Depreciation calculation = 200000-50000/20=7500

1 d) DEBIT: Depreciation Expense for $ 7500;CREDIT:Accumulated depreciation for $ 7500

2 d) DEBIT: Equipment for $17000; CREDIT: Cash for $ 17000

3b) To increase a revenue account you need to Credit the account

4 c) DEBIT: Cash for $ 500; CREDIT: Accounts Receivable for $ 500

5 d) DEBIT: Insurance Expense for $ 10000; CREDIT: Prepaid Insurance for $10000

Prepaid insurance for 4 years =40000

Yearly insurance =40000/4 =10000

6 a) DEBIT: Unearned Revenue for $6000; CREDIT: Revenue for $6000.

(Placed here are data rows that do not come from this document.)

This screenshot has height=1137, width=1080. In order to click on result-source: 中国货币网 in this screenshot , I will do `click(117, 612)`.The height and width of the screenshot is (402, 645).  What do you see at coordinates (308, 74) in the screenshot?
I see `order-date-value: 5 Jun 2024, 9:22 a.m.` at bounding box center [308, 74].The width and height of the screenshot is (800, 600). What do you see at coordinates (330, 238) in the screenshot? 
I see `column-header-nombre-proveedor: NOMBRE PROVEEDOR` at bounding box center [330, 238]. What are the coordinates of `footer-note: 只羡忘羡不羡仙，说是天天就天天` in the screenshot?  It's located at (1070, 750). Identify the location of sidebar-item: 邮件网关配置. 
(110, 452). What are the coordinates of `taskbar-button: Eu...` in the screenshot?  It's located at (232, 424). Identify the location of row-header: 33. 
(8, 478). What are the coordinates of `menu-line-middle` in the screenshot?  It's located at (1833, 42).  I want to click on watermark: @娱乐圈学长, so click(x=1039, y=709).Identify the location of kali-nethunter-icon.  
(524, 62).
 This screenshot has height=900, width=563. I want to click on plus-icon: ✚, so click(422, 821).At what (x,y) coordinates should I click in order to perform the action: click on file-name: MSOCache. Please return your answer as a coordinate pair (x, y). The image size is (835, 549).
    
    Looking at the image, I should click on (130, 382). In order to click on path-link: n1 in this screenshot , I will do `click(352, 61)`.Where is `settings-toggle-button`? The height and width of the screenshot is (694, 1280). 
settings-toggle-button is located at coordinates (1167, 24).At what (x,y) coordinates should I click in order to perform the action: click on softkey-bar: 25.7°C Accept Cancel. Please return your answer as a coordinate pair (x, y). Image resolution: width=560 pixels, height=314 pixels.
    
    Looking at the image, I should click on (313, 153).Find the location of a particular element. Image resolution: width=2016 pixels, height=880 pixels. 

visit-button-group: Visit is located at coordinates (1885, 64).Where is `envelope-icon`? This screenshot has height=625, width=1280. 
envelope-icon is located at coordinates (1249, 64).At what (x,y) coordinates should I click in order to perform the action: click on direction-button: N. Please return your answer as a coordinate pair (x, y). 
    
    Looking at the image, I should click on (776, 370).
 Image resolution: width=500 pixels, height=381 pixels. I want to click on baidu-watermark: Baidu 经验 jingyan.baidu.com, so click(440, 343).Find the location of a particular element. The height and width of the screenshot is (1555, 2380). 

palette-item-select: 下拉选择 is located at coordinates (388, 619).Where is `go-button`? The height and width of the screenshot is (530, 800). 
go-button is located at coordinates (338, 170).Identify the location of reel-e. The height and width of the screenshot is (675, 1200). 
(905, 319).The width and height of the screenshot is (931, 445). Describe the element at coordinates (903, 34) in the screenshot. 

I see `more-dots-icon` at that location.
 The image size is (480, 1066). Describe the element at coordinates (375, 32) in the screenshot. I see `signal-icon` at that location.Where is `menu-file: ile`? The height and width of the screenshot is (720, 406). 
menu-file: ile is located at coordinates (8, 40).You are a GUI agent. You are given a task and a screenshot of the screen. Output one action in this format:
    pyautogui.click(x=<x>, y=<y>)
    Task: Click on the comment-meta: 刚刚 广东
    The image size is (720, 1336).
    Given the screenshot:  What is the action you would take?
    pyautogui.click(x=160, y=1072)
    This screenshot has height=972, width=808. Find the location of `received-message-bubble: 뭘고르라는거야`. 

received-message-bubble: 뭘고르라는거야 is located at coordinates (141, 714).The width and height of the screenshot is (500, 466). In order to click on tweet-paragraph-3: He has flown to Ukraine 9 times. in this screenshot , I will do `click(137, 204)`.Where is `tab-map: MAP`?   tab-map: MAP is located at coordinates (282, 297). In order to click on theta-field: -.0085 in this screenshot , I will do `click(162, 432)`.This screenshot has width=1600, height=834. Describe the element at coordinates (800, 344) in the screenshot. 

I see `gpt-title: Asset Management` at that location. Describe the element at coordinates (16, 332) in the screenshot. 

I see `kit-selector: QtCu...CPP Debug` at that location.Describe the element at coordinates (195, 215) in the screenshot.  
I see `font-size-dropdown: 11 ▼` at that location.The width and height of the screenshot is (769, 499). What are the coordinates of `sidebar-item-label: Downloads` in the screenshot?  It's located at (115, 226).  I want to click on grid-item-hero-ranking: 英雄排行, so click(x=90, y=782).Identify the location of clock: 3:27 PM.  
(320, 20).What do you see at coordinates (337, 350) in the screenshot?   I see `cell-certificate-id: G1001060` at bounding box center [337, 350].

Completed work =18000*1/3=6000

7 b) To decrease an Asset account you need to Credit the Account.

8 c) DEBIT: Dividends for $ 12000; CREDIT: Dividend Payable for $ 12000

Dividend declared =8000*1.5=12000

9 d) DEBIT: Dividend Payable for $ 2000; CREDIT: Cash for $ 2000.

10 d) DEBIT: Wage Expense for $ 6800; CREDIT: Wages Payable for $ 6800.